3. A score of 5 (wheelchair bound or bedridden) in the "on"-state on the modified Hoehn &
Yahr scale.
4. Uncontrolled symptomatic orthostatic hypotension.
5. Clinically significant polyneuropathy.
6. Weight <55 kg at Screening.
7. Patients with current or past treatment with deep brain stimulation (DBS) or patients
with previous history of stereotaxic brain surgery for PD.
8. A current diagnosis of any primary neurodegenerative disorder other than idiopathic
PD.
9. A current diagnosis of any treatable dementia (hypothyroidism, syphilis, vitamin B12
or folate deficiency) that is verified by the investigator to be the cause of
dementia.
10. A current diagnosis of a major depressive episode according to DSM-IV criteria.
11. Patient has delirium.
12. Any history of a heart condition, including prolonged QTc (>450 ms for males and > 470
ms for females, QTcF and/or QTcB), cardiac arrhythmias, any repolarisation deficits or
any other clinically significant abnormal ECG as judged by the Investigator.
13. Severe or ongoing unstable medical condition including a history of poorly controlled
diabetes; obesity associated with metabolic syndrome; uncontrolled hypertension;
cerebrovascular disease, or any form of clinically significant cardiac disease; renal
failure, history of abnormal renal function.
14. History of seizures within two years of screening.
15. History of cancer within five years prior to screening, with the following exceptions:
adequately treated non-melanomatous skin cancers, localised bladder cancer,
non-metastatic prostate cancer or in situ cervical cancer.

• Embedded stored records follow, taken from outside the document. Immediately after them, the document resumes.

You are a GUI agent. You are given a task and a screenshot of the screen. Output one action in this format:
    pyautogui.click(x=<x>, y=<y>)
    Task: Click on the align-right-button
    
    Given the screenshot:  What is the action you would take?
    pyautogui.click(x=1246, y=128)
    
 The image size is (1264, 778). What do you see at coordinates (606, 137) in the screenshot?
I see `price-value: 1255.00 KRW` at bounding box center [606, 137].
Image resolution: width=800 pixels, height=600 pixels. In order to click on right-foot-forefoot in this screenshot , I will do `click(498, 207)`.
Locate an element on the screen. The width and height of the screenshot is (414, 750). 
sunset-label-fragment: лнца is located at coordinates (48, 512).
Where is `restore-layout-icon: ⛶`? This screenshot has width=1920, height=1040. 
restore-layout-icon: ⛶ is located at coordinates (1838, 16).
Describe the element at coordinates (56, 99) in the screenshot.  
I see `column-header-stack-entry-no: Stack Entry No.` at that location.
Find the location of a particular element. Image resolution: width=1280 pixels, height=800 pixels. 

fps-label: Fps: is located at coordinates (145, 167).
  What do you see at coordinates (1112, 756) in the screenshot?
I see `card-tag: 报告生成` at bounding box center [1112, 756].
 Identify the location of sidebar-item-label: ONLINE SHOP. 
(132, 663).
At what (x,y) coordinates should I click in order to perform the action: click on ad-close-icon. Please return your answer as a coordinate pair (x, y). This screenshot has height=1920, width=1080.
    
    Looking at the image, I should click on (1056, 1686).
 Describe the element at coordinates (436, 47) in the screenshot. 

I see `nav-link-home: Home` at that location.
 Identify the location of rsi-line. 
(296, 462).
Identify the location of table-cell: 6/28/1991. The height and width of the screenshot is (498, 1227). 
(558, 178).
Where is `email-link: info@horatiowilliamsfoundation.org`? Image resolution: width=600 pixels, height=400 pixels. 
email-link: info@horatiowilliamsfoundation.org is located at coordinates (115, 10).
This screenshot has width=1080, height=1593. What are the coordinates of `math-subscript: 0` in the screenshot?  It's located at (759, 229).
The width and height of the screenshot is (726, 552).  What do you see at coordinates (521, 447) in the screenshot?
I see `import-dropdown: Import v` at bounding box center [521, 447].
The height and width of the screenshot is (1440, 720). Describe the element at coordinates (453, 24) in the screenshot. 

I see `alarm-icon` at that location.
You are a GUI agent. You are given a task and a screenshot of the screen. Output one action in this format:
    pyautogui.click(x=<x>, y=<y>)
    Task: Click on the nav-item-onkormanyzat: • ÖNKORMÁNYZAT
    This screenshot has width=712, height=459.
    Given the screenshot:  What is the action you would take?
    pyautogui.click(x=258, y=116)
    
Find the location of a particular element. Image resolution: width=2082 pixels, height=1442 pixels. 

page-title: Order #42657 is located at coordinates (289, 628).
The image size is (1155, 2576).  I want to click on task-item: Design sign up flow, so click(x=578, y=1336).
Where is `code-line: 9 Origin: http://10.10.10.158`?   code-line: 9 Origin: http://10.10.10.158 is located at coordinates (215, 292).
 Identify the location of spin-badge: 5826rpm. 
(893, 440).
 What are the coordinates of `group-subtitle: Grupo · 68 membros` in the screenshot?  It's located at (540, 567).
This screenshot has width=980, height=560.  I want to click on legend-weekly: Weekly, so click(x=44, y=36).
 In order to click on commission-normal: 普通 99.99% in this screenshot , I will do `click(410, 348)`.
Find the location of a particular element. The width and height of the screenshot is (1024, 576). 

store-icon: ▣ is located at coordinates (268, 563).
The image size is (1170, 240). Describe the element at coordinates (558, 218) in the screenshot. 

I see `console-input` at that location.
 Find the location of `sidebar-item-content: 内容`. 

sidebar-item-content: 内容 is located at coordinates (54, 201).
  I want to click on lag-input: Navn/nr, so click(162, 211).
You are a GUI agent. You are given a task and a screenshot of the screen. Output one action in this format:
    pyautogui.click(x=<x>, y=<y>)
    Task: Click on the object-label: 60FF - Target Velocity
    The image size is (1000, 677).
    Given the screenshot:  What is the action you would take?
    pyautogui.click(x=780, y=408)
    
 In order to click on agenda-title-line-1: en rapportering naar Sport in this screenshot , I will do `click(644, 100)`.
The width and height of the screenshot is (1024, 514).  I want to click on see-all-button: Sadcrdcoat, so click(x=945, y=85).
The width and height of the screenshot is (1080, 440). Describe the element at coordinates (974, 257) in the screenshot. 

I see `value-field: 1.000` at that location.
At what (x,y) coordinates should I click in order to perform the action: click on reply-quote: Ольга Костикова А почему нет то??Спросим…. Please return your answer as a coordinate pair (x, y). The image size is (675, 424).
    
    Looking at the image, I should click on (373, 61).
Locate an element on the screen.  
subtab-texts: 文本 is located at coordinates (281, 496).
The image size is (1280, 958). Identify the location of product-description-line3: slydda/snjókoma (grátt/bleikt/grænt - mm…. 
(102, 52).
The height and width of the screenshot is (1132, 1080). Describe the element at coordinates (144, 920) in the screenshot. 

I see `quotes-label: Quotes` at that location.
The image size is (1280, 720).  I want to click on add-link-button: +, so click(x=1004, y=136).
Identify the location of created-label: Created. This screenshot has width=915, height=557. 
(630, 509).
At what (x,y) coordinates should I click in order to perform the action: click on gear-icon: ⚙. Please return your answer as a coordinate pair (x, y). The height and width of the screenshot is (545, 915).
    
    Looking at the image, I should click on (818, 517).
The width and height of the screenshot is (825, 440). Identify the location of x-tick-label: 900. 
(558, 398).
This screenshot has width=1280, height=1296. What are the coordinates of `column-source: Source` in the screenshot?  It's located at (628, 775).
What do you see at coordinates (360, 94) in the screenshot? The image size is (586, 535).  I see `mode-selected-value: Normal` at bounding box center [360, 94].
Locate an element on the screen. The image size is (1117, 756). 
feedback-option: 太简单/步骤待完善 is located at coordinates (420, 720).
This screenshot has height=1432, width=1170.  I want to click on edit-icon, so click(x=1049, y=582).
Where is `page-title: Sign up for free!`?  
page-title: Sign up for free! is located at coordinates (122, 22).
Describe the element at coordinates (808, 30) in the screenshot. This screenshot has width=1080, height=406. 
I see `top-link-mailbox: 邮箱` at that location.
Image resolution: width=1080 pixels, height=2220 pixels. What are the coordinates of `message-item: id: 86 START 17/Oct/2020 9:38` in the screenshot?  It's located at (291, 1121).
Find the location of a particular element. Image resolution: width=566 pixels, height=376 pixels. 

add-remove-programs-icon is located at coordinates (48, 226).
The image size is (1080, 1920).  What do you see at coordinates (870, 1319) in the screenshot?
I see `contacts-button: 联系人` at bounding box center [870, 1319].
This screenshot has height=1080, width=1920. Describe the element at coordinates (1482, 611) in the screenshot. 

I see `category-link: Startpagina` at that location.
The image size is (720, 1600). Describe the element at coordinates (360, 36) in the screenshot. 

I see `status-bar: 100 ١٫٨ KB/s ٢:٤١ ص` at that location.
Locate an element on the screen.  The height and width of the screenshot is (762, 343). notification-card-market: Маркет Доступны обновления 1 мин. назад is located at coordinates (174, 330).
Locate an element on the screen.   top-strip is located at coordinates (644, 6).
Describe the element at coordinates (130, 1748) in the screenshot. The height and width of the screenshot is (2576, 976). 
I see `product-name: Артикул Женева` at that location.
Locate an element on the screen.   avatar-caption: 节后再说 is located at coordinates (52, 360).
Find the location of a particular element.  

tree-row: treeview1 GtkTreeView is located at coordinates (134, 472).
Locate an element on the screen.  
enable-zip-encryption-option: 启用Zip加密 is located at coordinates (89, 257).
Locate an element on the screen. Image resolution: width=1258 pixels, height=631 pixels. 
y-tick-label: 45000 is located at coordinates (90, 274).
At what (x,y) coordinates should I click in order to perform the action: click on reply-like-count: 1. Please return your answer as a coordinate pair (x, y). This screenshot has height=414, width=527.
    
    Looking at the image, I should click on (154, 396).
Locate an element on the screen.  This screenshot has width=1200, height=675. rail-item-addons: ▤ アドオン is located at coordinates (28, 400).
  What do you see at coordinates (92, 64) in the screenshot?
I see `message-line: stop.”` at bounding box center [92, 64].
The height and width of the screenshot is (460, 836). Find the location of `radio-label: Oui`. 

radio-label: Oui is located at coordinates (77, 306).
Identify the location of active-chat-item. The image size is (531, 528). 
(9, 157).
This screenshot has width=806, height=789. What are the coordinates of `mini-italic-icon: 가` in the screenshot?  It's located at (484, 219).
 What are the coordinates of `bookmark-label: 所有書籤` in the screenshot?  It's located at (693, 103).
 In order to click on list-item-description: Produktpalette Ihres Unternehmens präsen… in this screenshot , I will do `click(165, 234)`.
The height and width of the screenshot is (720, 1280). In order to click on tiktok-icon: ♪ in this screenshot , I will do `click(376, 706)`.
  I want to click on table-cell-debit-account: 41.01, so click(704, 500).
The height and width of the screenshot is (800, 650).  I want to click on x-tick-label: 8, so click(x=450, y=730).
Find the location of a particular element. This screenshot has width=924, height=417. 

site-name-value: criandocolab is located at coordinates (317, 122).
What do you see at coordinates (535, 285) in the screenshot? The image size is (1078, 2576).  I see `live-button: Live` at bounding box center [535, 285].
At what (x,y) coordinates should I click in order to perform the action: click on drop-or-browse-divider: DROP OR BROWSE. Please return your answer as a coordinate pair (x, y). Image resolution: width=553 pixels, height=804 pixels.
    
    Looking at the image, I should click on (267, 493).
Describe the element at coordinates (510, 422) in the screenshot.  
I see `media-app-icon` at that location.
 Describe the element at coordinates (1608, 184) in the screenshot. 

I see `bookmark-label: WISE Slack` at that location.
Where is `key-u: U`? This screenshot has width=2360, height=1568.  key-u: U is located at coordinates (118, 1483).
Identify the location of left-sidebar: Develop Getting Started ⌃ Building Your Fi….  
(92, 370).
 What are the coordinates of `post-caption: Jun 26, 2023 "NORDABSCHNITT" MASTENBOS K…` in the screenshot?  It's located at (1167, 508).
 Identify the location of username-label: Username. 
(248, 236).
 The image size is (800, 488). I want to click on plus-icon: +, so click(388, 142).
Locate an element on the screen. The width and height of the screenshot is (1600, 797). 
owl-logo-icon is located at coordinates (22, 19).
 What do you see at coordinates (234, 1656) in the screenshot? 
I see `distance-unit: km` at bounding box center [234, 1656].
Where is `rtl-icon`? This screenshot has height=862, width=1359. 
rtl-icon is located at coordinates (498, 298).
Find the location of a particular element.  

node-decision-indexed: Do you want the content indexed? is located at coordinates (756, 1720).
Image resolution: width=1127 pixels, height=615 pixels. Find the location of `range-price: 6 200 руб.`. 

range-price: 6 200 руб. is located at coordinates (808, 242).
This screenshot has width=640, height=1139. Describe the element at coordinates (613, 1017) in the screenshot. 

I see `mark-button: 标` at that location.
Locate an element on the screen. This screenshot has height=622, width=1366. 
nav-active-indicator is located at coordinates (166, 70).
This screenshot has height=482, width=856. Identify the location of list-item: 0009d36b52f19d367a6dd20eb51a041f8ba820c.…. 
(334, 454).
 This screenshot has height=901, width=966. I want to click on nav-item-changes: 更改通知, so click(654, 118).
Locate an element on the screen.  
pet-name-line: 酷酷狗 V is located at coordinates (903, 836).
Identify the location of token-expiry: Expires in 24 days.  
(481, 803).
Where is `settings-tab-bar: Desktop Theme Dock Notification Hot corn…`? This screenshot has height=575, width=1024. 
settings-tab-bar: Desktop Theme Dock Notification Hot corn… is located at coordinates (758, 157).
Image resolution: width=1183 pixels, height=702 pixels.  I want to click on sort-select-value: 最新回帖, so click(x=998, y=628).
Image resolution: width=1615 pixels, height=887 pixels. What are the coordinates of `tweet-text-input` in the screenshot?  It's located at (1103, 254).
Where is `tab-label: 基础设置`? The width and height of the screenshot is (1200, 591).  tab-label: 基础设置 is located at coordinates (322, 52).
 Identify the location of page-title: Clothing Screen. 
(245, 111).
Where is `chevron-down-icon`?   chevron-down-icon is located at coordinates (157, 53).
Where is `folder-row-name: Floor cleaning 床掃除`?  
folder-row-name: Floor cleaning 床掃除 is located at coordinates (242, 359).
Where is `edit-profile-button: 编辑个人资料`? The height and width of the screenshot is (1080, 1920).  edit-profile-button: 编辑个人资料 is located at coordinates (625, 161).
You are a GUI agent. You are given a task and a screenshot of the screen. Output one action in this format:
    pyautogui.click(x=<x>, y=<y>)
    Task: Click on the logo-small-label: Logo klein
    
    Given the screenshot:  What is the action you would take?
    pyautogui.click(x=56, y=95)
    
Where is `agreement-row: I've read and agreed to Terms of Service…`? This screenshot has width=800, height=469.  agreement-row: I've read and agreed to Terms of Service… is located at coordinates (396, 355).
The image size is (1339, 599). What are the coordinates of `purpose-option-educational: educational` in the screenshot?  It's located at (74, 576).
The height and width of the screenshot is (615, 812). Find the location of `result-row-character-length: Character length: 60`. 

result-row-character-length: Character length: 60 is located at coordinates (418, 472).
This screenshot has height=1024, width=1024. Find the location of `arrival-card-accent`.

16. History of severe allergy/hypersensitivity or on-going allergy/hypersensitivity, as
judged by the Investigator, or history of hypersensitivity to drugs with a similar
chemical structure or class to pirepemat.
17. Creatinine clearance <30 mL/min (calculated according to the Cockroft-Gault formula).
18. Treatment with Warfarin within three months before study treatment.
19. Treatment with Amantadine within 6 weeks before study treatment.
20. Treatment with Selegiline within 6 weeks before study treatment.
21. Administration of another new chemical entity (defined as a compound which has not
been approved for marketing) or has participated in any other clinical study that
included drug treatment with less than three months between administration of last
dose and first dose of IMP in this study.
22. Current or history of drugs of abuse according to DSM-IV criteria.
23. Any planned major surgery within the duration of the study.
24. Any other condition or symptoms preventing the patient from entering the study,
according to the Investigator's judgement.